— start Extracted material —

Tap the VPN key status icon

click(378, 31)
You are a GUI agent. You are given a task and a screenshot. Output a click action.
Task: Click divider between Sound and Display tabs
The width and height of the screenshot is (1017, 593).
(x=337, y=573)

— end Extracted material —

• Instructions for the task
Reproduce the listing above, substituting "separator" for "divider" wherever it occurs and leaving everything else unchanged.

• Finished task
Tap the VPN key status icon

click(378, 31)
You are a GUI agent. You are given a task and a screenshot. Output a click action.
Task: Click separator between Sound and Display tabs
The width and height of the screenshot is (1017, 593).
(x=337, y=573)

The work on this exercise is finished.